→ **Exercise brief**
Going through the material underneath, give only the number of lines that contain "list".

*-*-*

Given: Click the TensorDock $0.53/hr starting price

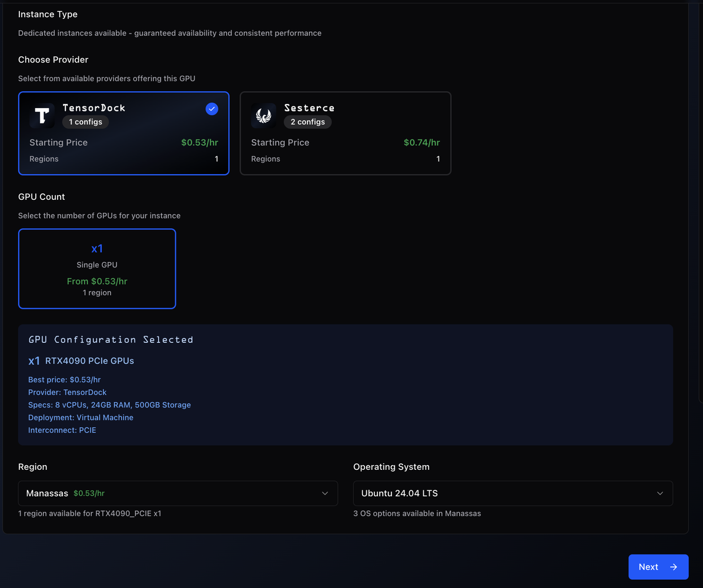Looking at the screenshot, I should (x=199, y=142).
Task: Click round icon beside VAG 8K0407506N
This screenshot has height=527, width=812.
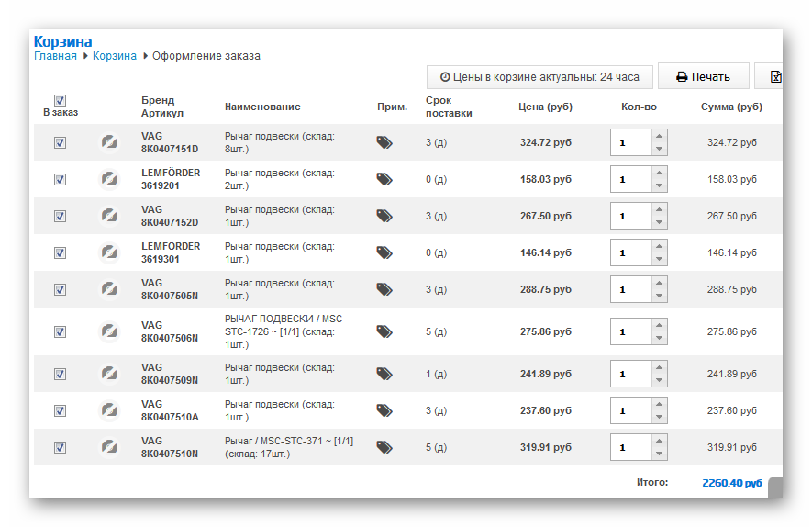Action: 109,331
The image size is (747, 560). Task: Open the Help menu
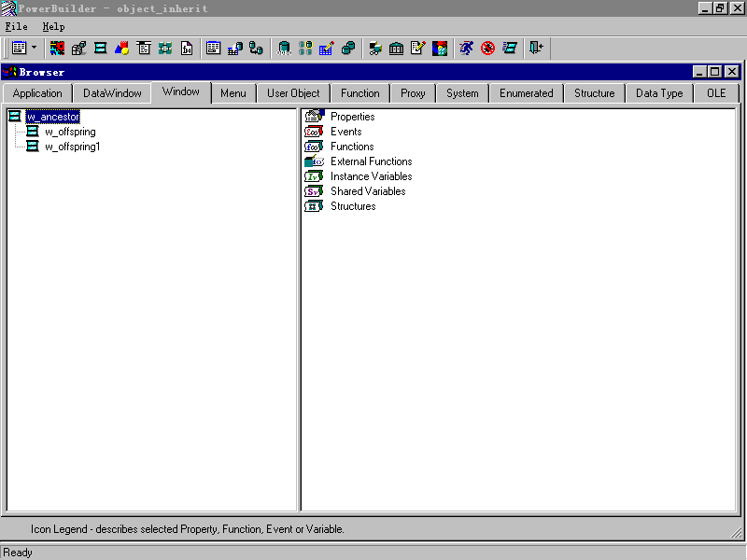point(53,27)
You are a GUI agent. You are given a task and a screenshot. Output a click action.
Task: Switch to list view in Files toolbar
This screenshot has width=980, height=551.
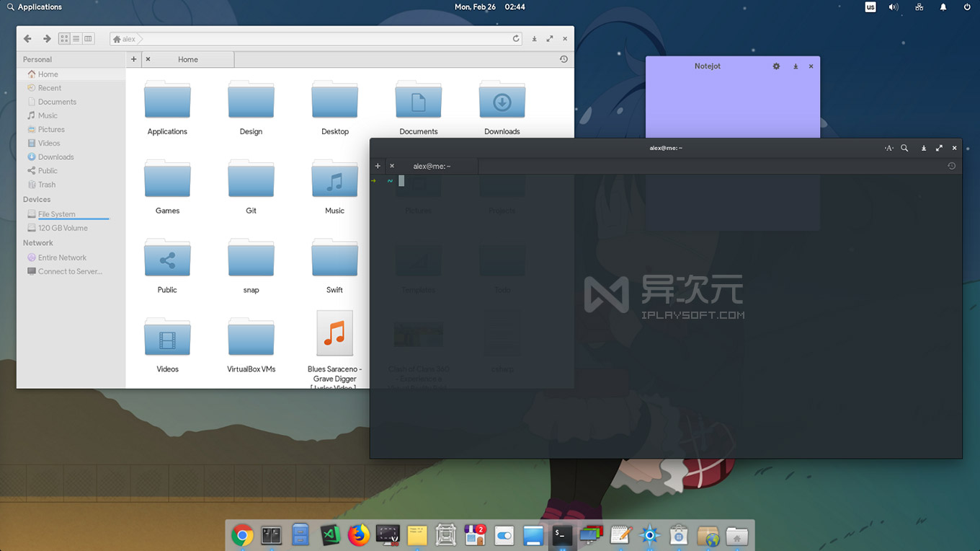[x=76, y=38]
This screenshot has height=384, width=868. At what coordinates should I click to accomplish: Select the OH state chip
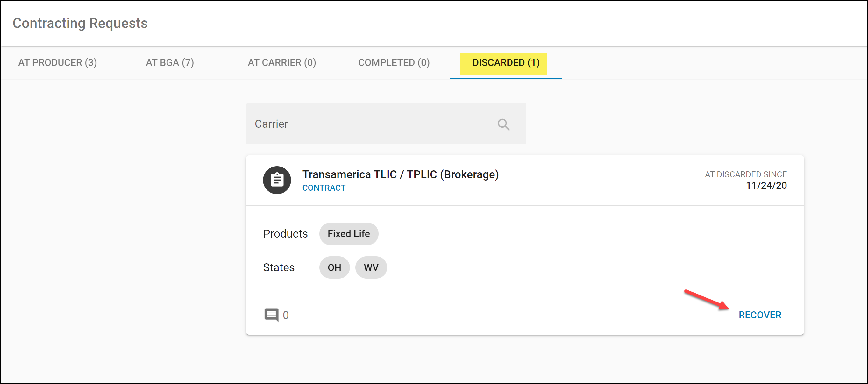[334, 267]
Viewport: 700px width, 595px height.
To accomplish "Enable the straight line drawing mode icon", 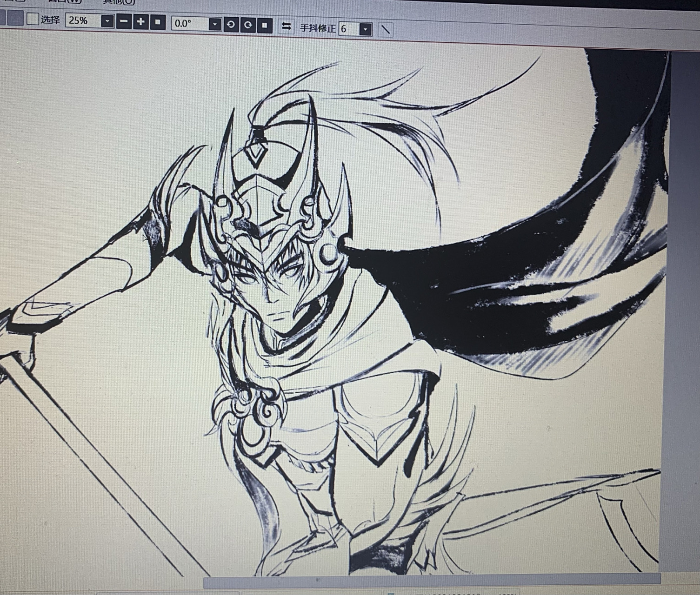I will (x=385, y=30).
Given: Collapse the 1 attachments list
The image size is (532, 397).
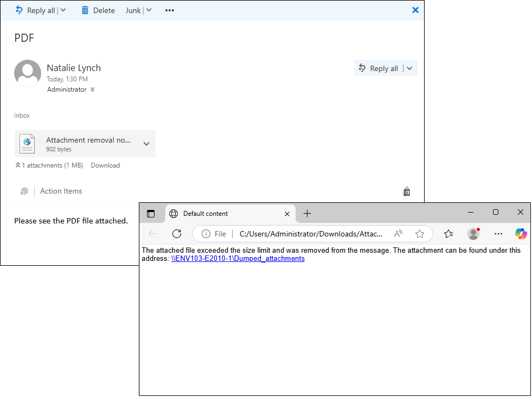Looking at the screenshot, I should click(x=17, y=165).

*-*-*

→ **Response**
2